If pictures are present, leave them out, and copy the data word for word.

[Collected data entries]

╔══

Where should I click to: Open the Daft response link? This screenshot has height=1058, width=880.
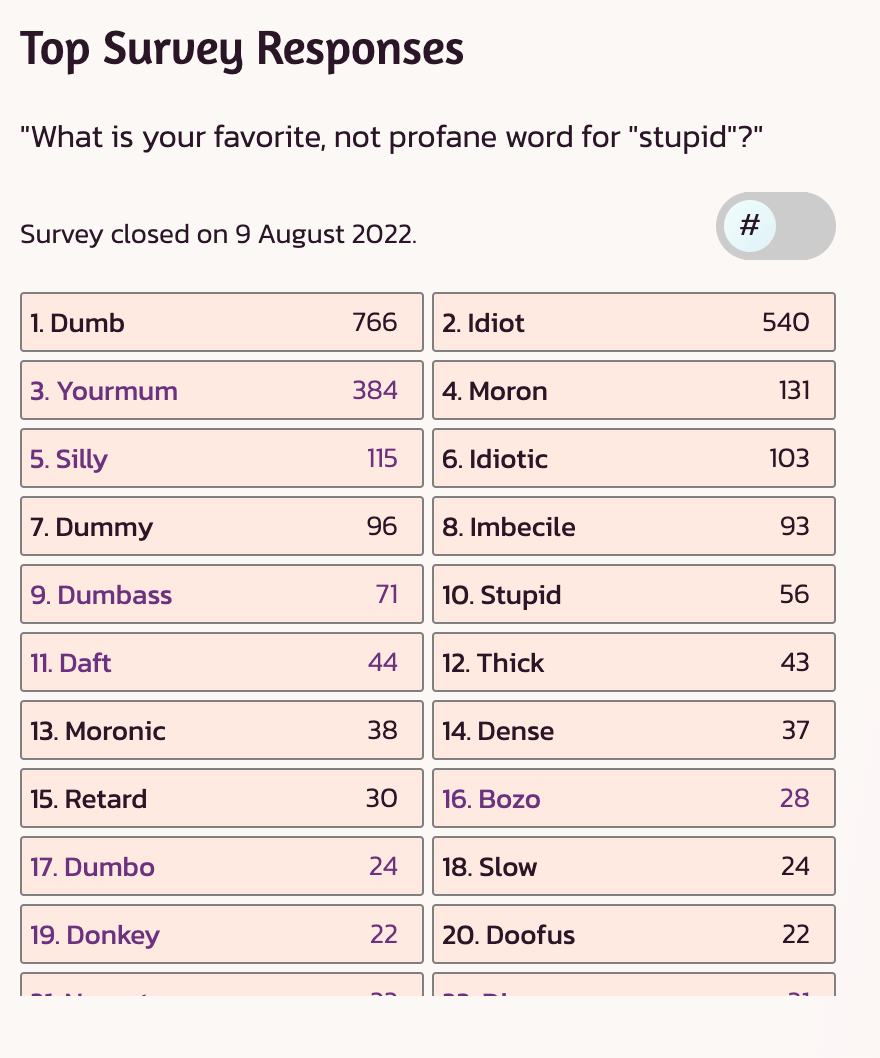pyautogui.click(x=71, y=663)
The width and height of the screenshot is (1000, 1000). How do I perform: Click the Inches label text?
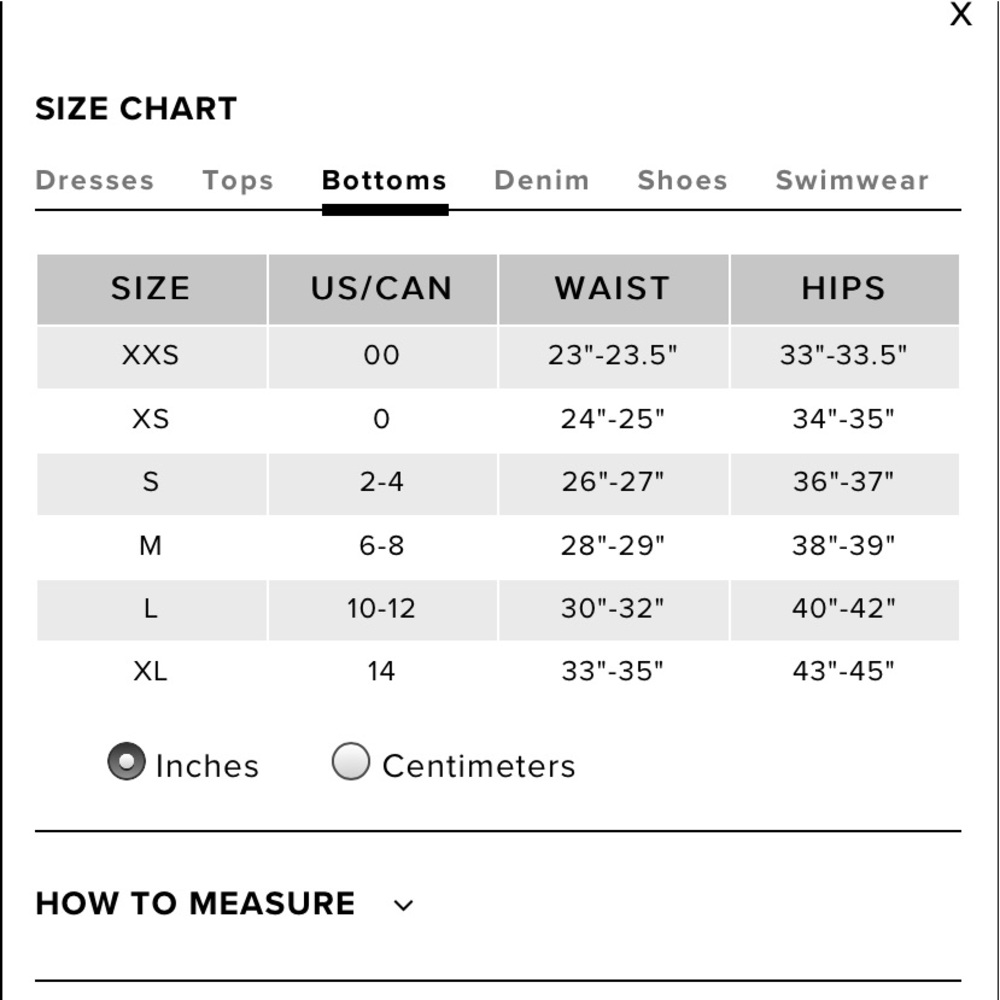[x=207, y=766]
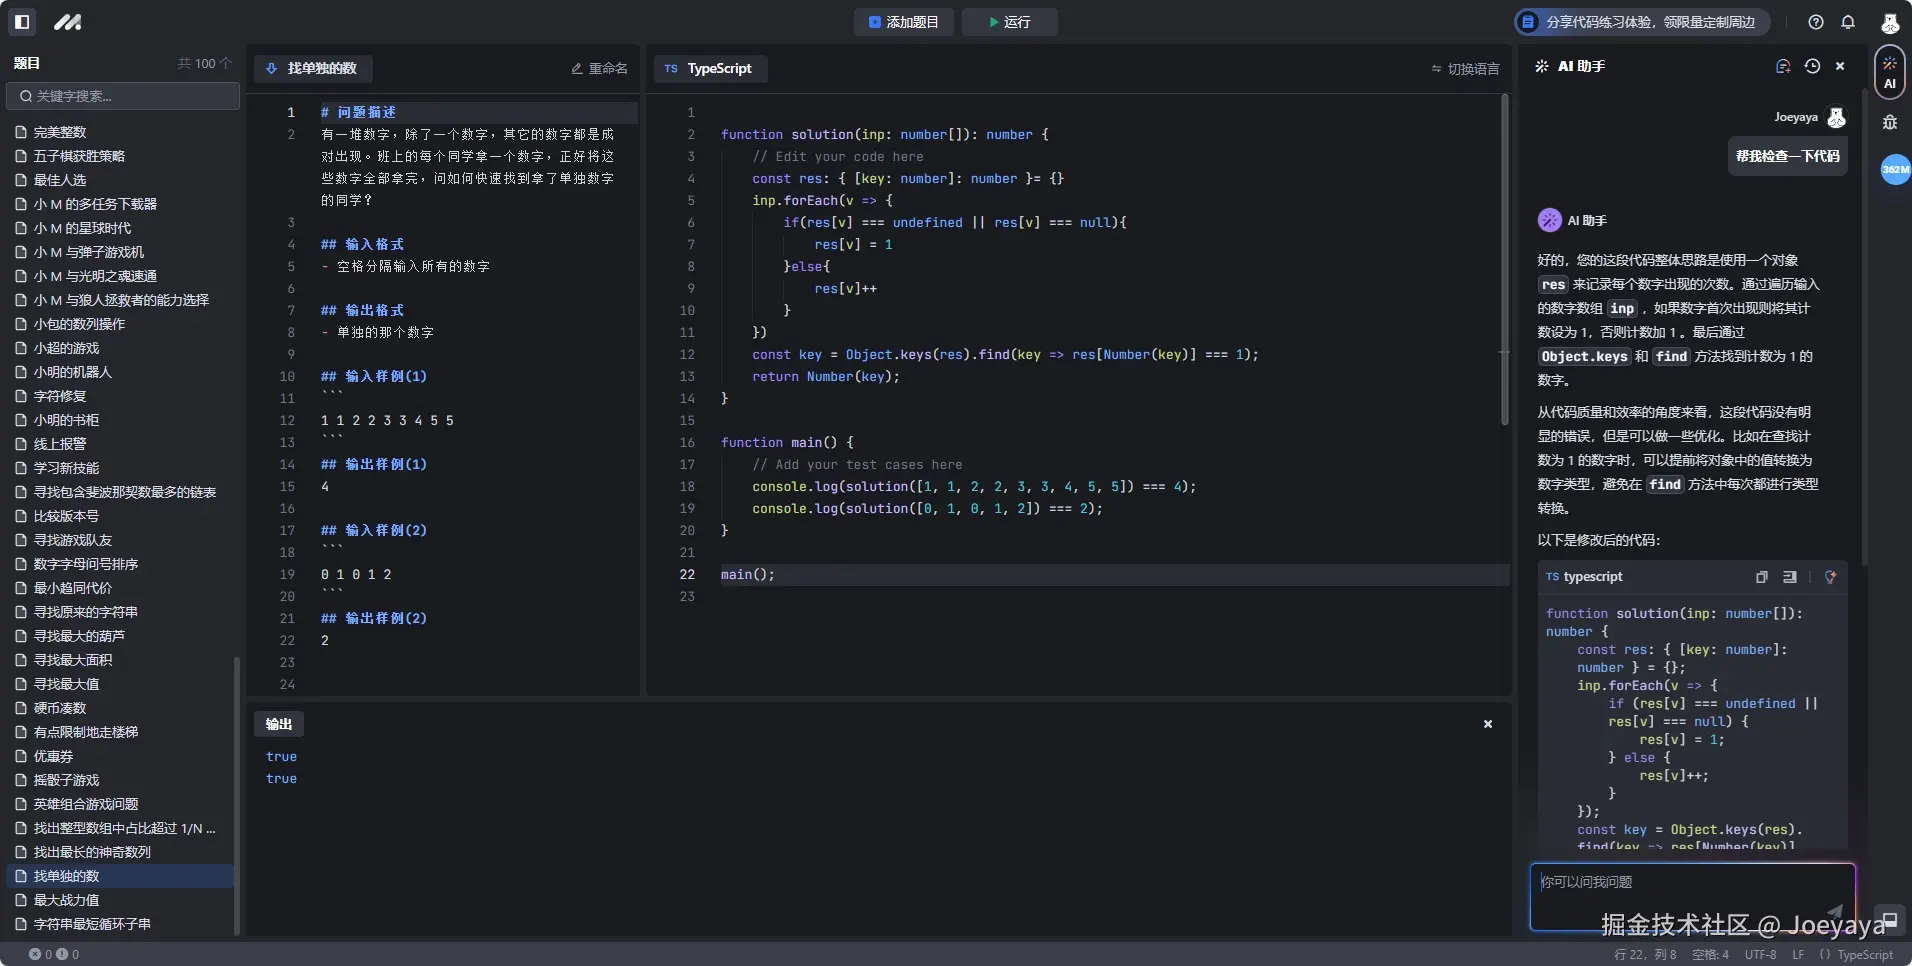The image size is (1912, 966).
Task: Open the AI chat history
Action: 1812,66
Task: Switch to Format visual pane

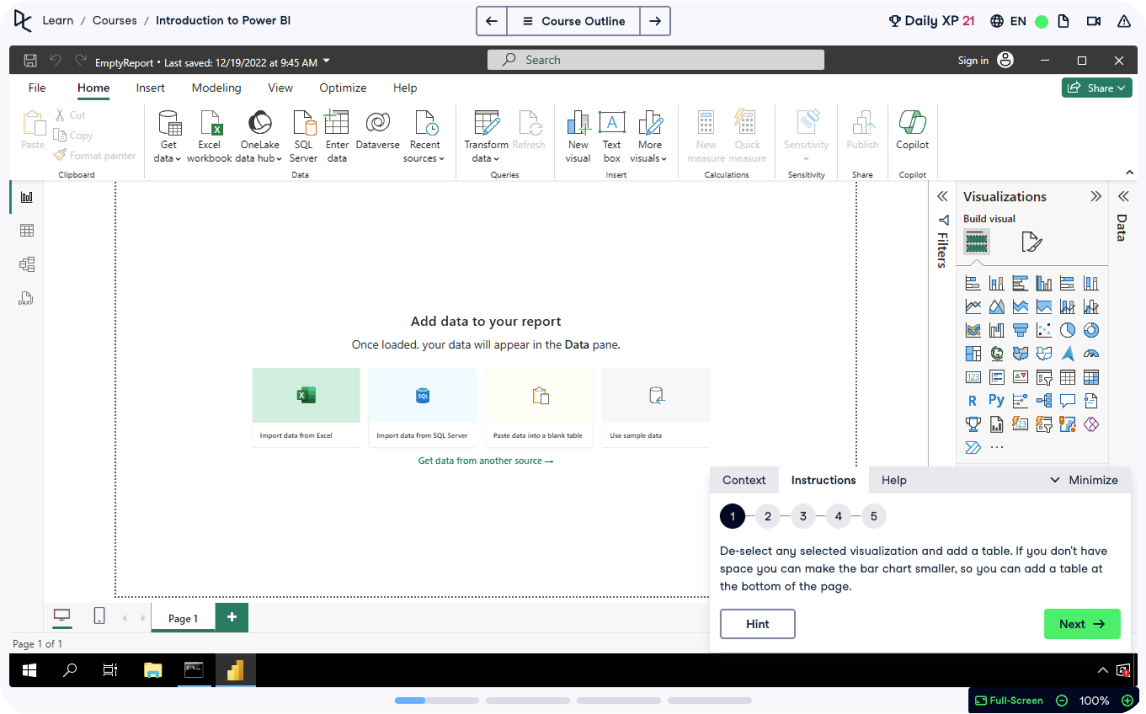Action: (1031, 242)
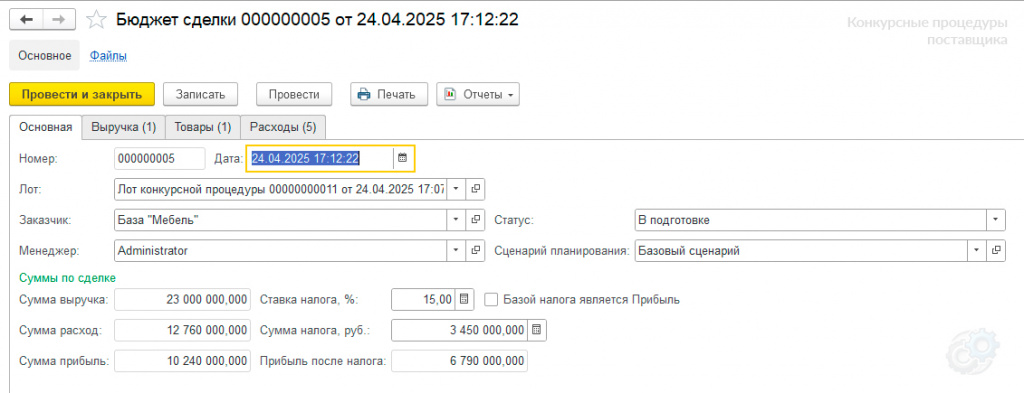Switch to the Расходы (5) tab
This screenshot has width=1024, height=393.
283,127
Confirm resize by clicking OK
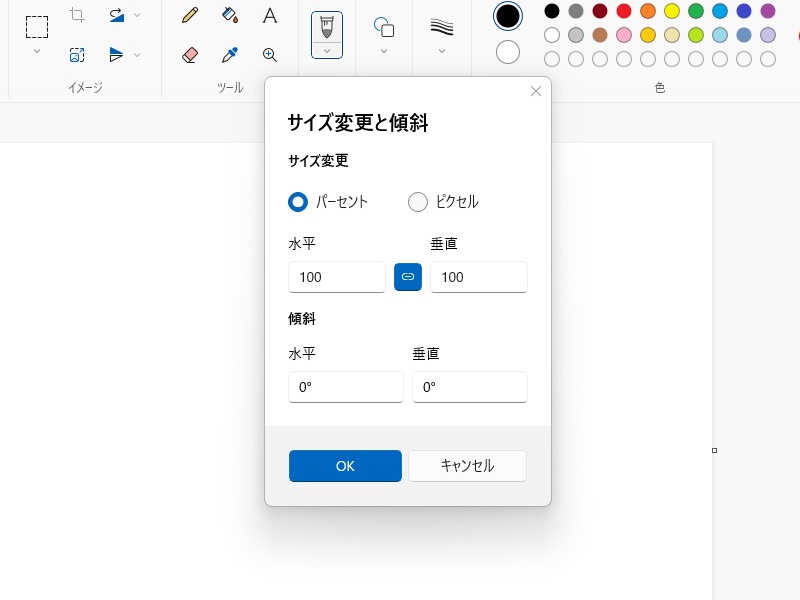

╚══

▸ Task answer
Where should I click to: Open the Daft response link? This screenshot has height=1058, width=880.
pyautogui.click(x=71, y=663)
The width and height of the screenshot is (1000, 1000). How do I perform: Click the Inches label text?
[x=207, y=766]
The image size is (1912, 966).
Task: Open the AI chat history
Action: 1812,66
Task: Switch to Format visual pane

Action: (1031, 242)
Switch to the Расходы (5) tab
This screenshot has width=1024, height=393.
283,127
Confirm resize by clicking OK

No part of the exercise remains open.